Peter Brand, 67, of Cambridge, and Jie "Jack" Zhao, 61, of Potomac, MD, were arrested by federal agents today on a charge of conspiracy to commit federal programs bribery over bribes Zhao allegedly paid Brand and charities he controlled to get Zhao's sons accepted to Harvard.

The bribes included Zhao buying Brand's Needham house - which he later sold for a loss - making his car payments and paying for Brand's own son's tuition.

Unlike in that other, wider college-acceptance case, the one involving Felicity Huffman, the two teens actually were proficient in the sport for which they were recruited. The older brother even served as captain of the Harvard fencing team.

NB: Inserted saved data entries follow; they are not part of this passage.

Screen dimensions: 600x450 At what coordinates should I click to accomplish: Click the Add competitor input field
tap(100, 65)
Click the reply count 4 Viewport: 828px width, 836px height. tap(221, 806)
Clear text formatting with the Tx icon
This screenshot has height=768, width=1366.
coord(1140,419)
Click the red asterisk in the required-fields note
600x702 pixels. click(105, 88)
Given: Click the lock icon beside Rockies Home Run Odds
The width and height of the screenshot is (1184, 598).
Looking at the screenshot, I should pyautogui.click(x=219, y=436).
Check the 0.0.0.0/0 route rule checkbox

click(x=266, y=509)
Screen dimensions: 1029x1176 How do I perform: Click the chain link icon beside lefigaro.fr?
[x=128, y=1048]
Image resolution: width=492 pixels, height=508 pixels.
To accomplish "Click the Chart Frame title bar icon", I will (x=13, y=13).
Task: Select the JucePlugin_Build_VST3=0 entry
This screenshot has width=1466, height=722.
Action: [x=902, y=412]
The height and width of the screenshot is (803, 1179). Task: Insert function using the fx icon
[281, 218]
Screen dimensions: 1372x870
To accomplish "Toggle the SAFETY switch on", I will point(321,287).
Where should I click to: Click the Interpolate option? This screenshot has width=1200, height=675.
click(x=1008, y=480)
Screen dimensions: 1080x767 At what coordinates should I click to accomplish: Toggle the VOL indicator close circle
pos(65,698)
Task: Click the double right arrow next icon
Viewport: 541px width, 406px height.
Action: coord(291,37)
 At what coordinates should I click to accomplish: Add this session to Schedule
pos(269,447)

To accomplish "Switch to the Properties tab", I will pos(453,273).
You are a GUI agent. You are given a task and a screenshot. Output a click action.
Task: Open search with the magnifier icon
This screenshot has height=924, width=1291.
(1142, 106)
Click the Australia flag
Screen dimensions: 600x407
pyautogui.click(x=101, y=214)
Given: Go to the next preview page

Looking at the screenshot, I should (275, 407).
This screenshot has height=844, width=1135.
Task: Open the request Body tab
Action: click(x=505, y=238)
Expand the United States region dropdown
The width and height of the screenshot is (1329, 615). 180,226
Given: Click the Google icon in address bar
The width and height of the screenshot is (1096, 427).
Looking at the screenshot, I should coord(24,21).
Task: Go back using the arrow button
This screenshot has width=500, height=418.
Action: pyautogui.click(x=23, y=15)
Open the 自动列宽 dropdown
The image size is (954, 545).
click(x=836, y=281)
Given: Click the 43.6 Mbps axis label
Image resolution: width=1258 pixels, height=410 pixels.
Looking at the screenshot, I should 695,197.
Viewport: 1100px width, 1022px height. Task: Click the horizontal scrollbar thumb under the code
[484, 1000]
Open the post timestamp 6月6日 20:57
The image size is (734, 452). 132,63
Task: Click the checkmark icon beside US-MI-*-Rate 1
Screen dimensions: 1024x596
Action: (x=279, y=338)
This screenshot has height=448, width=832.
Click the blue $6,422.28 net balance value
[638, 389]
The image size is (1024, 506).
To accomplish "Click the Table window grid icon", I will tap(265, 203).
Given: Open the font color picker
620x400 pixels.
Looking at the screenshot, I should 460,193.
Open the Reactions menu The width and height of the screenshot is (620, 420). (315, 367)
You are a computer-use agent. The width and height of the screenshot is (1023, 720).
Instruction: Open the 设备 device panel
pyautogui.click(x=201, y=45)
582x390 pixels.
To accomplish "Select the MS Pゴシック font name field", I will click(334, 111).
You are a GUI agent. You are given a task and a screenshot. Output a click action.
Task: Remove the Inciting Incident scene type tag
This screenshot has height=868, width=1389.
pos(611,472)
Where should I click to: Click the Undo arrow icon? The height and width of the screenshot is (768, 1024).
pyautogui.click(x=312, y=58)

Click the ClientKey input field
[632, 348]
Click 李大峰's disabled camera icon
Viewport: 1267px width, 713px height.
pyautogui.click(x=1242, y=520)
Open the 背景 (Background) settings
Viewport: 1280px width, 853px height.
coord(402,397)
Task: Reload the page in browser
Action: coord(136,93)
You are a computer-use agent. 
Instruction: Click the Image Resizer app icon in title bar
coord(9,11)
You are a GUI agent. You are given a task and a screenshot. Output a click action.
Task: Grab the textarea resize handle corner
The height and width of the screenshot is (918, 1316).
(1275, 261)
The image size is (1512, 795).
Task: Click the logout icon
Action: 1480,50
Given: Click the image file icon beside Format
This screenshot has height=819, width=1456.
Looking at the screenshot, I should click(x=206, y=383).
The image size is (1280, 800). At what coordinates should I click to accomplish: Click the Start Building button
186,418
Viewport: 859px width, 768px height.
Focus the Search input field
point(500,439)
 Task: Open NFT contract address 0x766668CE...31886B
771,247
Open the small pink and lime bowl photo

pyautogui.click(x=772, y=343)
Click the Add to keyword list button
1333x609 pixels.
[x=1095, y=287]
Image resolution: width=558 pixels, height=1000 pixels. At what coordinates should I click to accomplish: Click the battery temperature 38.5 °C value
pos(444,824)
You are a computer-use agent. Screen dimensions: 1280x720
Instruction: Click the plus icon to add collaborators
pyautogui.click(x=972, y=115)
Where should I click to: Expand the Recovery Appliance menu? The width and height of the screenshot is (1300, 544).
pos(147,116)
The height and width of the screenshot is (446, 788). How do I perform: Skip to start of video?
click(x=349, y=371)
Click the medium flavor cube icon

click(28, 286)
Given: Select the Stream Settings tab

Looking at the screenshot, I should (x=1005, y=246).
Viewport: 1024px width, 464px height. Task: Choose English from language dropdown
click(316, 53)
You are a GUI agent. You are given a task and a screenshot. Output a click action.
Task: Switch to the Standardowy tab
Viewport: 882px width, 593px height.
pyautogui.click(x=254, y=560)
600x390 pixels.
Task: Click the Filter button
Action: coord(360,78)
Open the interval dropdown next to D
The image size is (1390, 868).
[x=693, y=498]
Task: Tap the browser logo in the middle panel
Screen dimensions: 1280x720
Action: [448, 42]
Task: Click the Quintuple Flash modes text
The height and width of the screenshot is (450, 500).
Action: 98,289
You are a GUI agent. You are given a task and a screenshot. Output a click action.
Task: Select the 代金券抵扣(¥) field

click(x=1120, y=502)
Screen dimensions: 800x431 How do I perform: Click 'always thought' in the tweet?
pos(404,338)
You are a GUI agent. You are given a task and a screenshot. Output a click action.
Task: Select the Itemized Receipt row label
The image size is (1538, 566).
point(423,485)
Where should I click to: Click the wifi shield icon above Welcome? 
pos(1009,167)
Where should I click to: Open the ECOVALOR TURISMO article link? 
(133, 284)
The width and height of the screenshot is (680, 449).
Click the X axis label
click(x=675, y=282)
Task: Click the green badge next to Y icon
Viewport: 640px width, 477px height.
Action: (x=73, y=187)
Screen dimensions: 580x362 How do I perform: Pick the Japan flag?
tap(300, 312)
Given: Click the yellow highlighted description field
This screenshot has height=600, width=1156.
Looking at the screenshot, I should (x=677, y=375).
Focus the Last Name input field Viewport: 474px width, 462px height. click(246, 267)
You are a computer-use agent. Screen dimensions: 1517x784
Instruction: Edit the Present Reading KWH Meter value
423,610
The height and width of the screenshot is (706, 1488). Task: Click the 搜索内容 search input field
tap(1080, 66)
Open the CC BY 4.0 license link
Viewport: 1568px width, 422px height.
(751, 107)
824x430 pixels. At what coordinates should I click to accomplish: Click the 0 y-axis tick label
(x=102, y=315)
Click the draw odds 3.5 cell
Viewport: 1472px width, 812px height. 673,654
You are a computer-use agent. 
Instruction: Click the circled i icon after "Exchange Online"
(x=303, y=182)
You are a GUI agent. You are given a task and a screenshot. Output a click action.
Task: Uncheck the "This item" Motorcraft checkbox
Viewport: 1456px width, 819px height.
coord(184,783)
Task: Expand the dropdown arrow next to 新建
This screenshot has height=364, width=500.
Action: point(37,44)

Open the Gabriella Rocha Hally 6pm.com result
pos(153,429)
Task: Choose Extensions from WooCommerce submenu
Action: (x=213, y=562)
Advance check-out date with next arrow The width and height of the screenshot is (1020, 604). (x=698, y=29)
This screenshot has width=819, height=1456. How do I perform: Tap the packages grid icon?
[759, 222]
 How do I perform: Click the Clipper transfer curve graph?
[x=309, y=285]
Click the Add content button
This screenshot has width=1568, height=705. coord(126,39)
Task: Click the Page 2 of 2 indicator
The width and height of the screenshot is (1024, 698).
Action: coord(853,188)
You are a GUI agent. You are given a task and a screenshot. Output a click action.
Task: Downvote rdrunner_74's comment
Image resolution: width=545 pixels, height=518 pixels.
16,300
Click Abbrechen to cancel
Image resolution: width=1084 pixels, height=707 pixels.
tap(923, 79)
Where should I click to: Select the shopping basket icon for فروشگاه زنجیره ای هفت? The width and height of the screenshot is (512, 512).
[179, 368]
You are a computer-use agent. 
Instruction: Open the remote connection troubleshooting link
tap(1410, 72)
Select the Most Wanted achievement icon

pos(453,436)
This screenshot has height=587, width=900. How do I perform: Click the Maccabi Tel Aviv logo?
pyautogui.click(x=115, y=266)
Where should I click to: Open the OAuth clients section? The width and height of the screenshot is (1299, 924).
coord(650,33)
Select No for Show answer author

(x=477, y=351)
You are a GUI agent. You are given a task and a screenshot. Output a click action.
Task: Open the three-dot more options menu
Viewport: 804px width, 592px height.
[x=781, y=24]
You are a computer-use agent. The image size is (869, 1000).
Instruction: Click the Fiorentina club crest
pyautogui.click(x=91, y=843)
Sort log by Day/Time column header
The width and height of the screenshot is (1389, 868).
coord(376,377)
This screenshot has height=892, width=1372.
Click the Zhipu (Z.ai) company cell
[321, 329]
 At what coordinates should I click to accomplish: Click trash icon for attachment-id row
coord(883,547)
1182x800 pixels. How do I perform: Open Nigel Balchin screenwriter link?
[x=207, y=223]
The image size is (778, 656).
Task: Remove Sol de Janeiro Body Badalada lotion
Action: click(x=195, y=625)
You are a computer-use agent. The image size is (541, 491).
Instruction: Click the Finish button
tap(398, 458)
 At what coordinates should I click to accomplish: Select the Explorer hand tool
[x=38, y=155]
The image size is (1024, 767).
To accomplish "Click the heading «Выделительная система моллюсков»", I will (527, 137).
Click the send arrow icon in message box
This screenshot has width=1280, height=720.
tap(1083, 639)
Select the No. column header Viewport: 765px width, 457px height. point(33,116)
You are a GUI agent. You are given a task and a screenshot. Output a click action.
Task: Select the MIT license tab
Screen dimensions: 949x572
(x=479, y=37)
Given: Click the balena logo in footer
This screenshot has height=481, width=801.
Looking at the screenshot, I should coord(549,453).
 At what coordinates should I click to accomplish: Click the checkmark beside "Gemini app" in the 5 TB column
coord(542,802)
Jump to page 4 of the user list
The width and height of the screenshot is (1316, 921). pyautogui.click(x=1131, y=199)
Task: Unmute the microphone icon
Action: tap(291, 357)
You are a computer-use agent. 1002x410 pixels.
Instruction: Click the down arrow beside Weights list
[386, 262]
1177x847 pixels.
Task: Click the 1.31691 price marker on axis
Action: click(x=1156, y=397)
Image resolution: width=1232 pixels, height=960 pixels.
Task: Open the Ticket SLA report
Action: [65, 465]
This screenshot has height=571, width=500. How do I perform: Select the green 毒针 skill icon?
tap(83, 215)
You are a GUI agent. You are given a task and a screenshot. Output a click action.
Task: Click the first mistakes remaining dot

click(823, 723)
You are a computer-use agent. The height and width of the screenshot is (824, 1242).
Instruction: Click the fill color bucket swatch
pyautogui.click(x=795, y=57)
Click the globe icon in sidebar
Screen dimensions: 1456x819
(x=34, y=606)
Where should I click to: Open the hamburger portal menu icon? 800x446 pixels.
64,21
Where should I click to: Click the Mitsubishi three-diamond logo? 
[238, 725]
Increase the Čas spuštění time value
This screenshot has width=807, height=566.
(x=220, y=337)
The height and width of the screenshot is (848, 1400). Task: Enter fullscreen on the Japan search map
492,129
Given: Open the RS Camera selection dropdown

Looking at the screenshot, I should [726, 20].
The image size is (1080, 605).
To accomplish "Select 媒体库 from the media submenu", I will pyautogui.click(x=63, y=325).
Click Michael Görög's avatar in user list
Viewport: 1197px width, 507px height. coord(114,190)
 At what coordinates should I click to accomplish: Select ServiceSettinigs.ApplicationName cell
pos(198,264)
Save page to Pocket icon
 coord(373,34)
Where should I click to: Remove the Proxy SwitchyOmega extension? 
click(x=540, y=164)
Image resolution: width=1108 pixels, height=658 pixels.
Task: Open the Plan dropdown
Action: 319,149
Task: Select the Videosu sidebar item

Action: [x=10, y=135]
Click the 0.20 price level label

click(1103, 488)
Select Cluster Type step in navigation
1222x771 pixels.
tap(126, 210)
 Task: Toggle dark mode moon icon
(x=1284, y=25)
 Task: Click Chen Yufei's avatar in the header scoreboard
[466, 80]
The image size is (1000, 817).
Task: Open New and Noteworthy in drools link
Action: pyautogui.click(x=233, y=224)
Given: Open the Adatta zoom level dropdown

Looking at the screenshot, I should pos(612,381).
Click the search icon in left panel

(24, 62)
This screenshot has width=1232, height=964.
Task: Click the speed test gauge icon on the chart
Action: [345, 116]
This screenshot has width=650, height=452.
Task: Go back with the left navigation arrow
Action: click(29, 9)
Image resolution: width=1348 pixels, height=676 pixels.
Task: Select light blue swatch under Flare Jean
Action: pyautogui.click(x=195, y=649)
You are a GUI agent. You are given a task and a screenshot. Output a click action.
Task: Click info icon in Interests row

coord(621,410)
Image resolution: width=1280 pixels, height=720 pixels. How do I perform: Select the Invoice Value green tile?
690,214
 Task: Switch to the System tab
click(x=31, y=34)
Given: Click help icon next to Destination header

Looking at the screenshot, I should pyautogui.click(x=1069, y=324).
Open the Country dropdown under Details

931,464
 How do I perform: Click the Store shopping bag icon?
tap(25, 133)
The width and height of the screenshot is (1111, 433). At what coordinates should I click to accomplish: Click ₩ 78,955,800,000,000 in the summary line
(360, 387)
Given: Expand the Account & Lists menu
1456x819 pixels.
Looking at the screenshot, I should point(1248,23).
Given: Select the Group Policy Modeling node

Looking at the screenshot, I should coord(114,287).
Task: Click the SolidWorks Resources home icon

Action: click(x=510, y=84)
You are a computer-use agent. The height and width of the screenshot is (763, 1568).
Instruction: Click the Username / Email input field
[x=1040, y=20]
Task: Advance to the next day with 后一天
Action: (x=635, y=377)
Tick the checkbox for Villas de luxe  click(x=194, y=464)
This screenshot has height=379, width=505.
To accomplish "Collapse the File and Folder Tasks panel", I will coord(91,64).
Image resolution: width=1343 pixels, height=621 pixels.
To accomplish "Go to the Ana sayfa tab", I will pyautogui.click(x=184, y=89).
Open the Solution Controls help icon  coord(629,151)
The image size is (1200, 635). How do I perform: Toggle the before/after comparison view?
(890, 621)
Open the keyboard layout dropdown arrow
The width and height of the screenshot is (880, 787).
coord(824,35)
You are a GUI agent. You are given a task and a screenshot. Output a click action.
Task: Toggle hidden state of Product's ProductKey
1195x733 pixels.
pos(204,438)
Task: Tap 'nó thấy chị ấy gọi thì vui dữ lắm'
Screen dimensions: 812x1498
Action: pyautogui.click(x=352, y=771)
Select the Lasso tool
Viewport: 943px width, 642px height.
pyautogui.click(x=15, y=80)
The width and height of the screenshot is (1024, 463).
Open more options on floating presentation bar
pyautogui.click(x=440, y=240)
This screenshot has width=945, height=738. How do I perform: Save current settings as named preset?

According to an affidavit by an IRS agent on the case, Brand turned to bribery when he and his wife were running into financial difficulties - to the point that she sent him e-mail telling him to stop using his debit card after he used it to buy some stuff at Sudbury Farms when their account was down to just $100.

Zhao allegedly paid a total of $1.5 million in bribes to get his sons into Harvard, although the affidavit says Brand never got about $900,000 of that amount. Zhao paid $1 million to a fencing foundation with the understanding that the money would then be transferred to Brand, but the head of that foundation only funneled roughly $100,000 to a charity set up by Brand, according to the affidavit.

The affidavit does not name that man, but instead identifies him as "Co-conspirator 1" - and says he has cooperated with investigators under a deal in which anything he told them cannot be used against him. Most of Zhao's original contribution to the fencing foundation remains in an escrow account, the affidavit state.

Brand was Harvard fencing coach from 1999 until 2019, when the Globe wrote about his relationship with Zhao and Harvard fired him.

Innocent, etc.

Complete affidavit (2.3M PDF).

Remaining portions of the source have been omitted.